## AIM OF THE TASK
For the entries below, print exactly the lines between the line holding "The height and width of the screenshot is (234, 307)." and the line holding "is (1023, 294).", inclusive, and nothing else.

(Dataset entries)
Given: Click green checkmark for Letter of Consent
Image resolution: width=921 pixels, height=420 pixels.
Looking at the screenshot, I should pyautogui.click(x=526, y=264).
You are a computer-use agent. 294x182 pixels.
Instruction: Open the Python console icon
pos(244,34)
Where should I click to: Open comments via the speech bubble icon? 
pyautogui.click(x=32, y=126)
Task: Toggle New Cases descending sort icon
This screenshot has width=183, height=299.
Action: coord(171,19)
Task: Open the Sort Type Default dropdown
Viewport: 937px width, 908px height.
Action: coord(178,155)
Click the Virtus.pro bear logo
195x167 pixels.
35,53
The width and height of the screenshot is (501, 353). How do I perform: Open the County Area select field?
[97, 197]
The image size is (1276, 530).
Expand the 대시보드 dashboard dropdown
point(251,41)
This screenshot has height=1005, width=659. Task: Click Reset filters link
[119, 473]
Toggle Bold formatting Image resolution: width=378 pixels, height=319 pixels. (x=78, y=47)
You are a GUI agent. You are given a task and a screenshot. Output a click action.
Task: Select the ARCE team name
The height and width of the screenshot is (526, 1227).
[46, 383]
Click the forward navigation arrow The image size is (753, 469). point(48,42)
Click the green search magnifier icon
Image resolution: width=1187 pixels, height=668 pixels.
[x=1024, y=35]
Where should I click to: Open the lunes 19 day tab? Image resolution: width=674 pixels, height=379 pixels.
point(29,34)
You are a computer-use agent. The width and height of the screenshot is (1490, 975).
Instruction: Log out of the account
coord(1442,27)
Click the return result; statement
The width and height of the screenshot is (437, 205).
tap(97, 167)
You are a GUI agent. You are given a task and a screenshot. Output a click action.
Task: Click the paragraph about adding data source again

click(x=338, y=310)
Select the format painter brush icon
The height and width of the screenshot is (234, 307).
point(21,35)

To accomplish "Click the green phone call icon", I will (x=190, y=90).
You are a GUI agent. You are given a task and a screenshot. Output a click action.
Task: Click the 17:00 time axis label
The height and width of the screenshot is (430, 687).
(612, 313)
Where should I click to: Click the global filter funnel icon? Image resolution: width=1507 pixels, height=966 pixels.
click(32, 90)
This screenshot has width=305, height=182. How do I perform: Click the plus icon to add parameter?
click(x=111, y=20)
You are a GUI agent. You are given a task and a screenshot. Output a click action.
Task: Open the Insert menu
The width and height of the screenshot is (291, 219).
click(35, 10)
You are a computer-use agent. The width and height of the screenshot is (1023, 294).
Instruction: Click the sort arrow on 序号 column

## WRITTEN SOLUTION
The height and width of the screenshot is (234, 307).
point(21,35)

To accomplish "Click the green phone call icon", I will (x=190, y=90).
You are a GUI agent. You are given a task and a screenshot. Output a click action.
Task: Click the 17:00 time axis label
The height and width of the screenshot is (430, 687).
(612, 313)
Where should I click to: Click the global filter funnel icon? Image resolution: width=1507 pixels, height=966 pixels.
click(32, 90)
This screenshot has width=305, height=182. How do I perform: Click the plus icon to add parameter?
click(x=111, y=20)
You are a GUI agent. You are given a task and a screenshot. Output a click action.
Task: Open the Insert menu
The width and height of the screenshot is (291, 219).
click(35, 10)
You are a computer-use agent. The width and height of the screenshot is (1023, 294).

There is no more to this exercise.